Benjamin : « C’est ma première Chandeleur dans ma vie et je suis venu par curiosité. Verdict, je me suis très bien amusé. Mes impressions sont positives, c’était génial. J’ai retenu de cette aventure que je me suis bien amusé, on a bien rigolé et nous avons très bien mangé. Mais la Messe était très longue et la position assise n’était pas très confortable. A ceux qui ne sont pas venus, je voudrais dire que vous avez raté de bons moments. La Messe était très longue et dehors, il faisait très froid mais le chocolat chaud après la Messe était une excellente idée de la part des chrétiens de Saint Victor.»

Nicolas : « C’était ma première fois et je suis venu par tradition. C’était énorme dès le début et jusqu’à la fin. Ce que j’adore c’est la proximité ente les profs et les élèves. Tout était parfait. Je reviendrai l’année prochaine, c’est sûr. »

Rose-Marie : « Je suis venue par plaisir. C’était un beau moment de partage entre élèves et profs. Ce que l’on peut améliorer, c’est notre drapeau « Lycée Don Bosco ». A ceux qui ne sont pas venus, je voudrais dire « venez une fois pour connaître et vous aimerez ». La célébration et la procession étaient traditionnelles et longues. »

Vivien : « Je suis venu par tradition et pour m’attacher encore beaucoup plus à l’établissement et l’esprit de Don Bosco. Mais à l’église, il y avait trop de monde. Ce que j’ai retenu de cette aventure, c’est une bonne ambiance avec les élèves et j’ai créé du lien avec les jeunes. A ceux qui ne sont pas venus, je voudrais dire dommage c’est une excellente expérience que vous avez ratée. Certains chants étaient très longs. »
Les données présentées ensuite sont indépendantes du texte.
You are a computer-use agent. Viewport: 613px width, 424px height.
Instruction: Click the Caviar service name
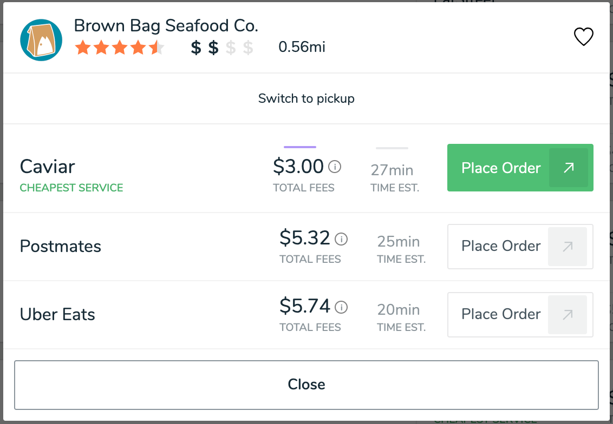point(47,167)
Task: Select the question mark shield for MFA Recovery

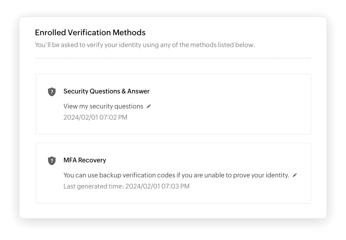Action: click(52, 160)
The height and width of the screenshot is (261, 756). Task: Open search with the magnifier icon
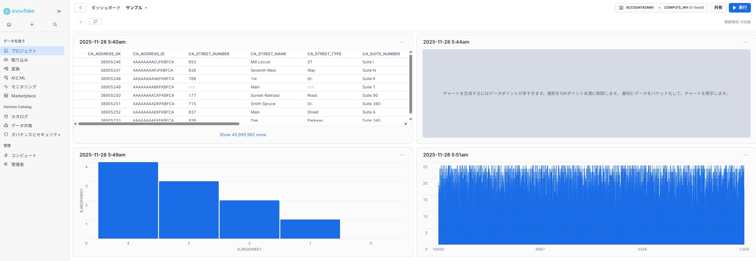click(x=55, y=24)
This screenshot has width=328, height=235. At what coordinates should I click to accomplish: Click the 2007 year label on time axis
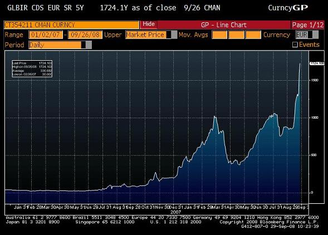(x=175, y=212)
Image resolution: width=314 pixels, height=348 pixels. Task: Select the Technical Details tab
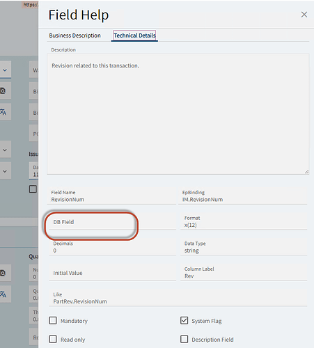(134, 35)
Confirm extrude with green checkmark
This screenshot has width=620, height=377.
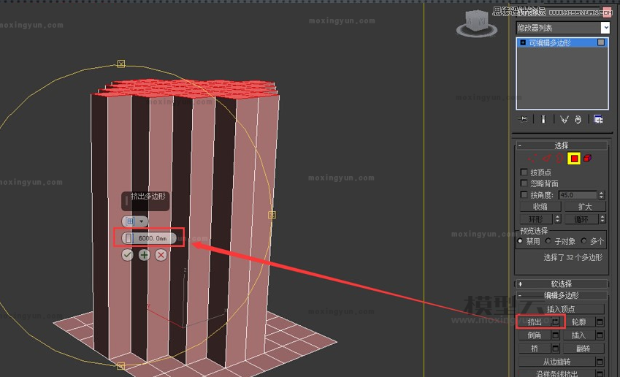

Nous souhaitons remercier Madame Enriquez – Vieu pour cette magnifique initiative d’avoir préparé de délicieuses crêpes. Nous voudrions te dire très fort : merci beaucoup, tu nous as rendus heureux de bon matin. Nous voudrions dire merci à M. Orlando pour son travail de graphiste et pour l’impression des affiches qui ont eu du succès.